Spotify lève 1 milliard de dollars de dette. Mais pour faire quoi ?

Le service de streaming musical s'engage à s'introduire en bourse d'ici deux ans à des conditions avantageuses pour ses prêteurs.

La plateforme de streaming basée en Suède a levé 1 milliard de dollars de dette convertible, révèle le Wall Street Journal. Y ont notamment souscrit les fonds TPG et Dragoneer Investment ainsi que des clients de Goldman Sachs. L'opération va permettre à la société, non rentable, de poursuivre sa course à la part de marché. Elle a toutefois été conclue à des conditions assez strictes.

Lorsque Spotify entrera en bourse, les obligations des prêteurs seront converties en actions avec un discount de pas moins de 20% qui, au bout d'un an, s'accroîtra encore de 2,5 points tous les six mois. De plus, Spotify est encouragé à s'introduire en bourse sans trop attendre : il paiera sur les montants empruntés des intérêts à un taux de 5% qui s'incrémentera d'un point tous les six mois jusqu'à son IPO (ou jusqu'à 10%), précise le quotidien.

Spotify rejoint donc les rangs des start-up tech qui optent pour de la dette convertible plutôt que pour une levée de fonds, les investisseurs rechignant à faire grimper les valorisations dans un contexte boursier volatile. Il y gagne donc un beau financement, mais n'aura pas la possibilité de fixer un prix d'action plus bas lors de son introduction en bourse, prévue d'ici deux ans.

Plusieurs façons de dépenser ce milliard

Spotify, qui avait déjà levé plus d'un milliard de dollars depuis sa création, conserve aujourd'hui la valorisation obtenue lors de dernier tour de table en juin 2015 : 8,5 milliards de dollars. Reste à savoir comment il va dépenser ce nouveau milliard. La société dépense des sommes colossales en royalties. Elle doit aussi faire face à un nouveau concurrent : le service de streaming sur abonnement lancé par Apple l'année dernière.

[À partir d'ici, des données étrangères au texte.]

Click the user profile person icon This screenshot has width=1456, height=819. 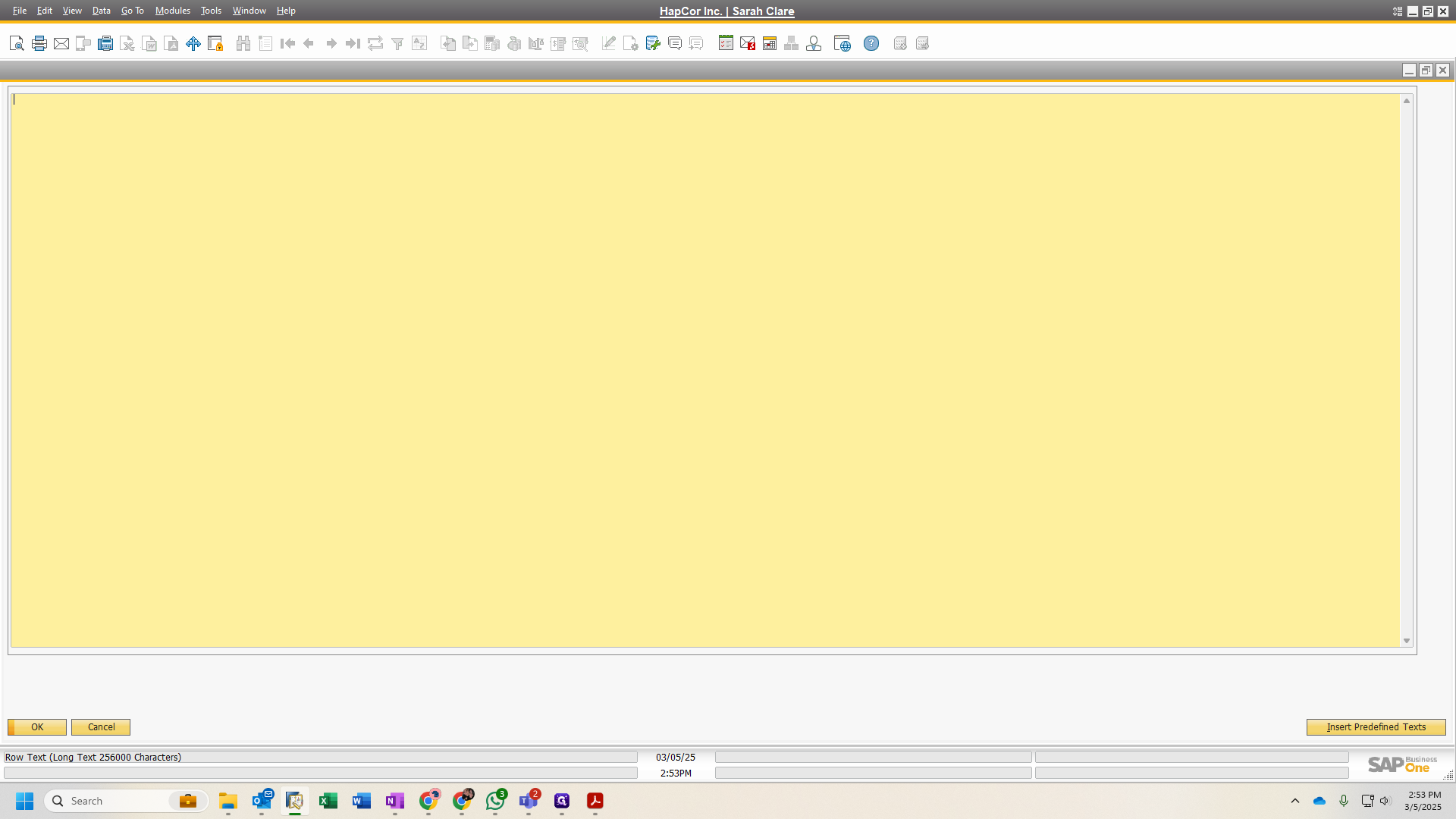814,43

Il n'est pas impossible qu'elle envisage d'acheter un service rival, comme Pandora ou Soundcloud. Mais Pandora a beau être en déclin, elle vaut toujours plus de 2 milliards et Spotify n'aura vraisemblablement pas le temps de l'acquérir avant de s'introduire en bourse. Peut-être que le Suédois, qui n'a jamais été rentable et doit tout de même tenir jusqu'à son IPO, se contente simplement de faire des réserves pour tenir jusque là.

Dernière hypothèse : Spotify pourrait très bien se décider à se lancer dans la vidéo. La plateforme a toujours fait miroiter à ses investisseurs qu'elle s'y étendrait un jour. Elle compte déjà 30 millions de comptes payants et bien plus encore d'utilisateurs se connectant gratuitement. Pourquoi ne pas leur donner à voir également de la vidéo et, in fine, la monétiser aussi ? Ce qui aurait en outre pour avantage de réduire sa dépendance aux trois grandes maisons de disques américaines. Pour l'instant, Spotify n'y a plongé qu'un orteil timide et son catalogue vidéo reste bien modeste. Pour venir concurrencer les offres de Netflix et d'Amazon, un milliard de dollars ne serait pas de trop.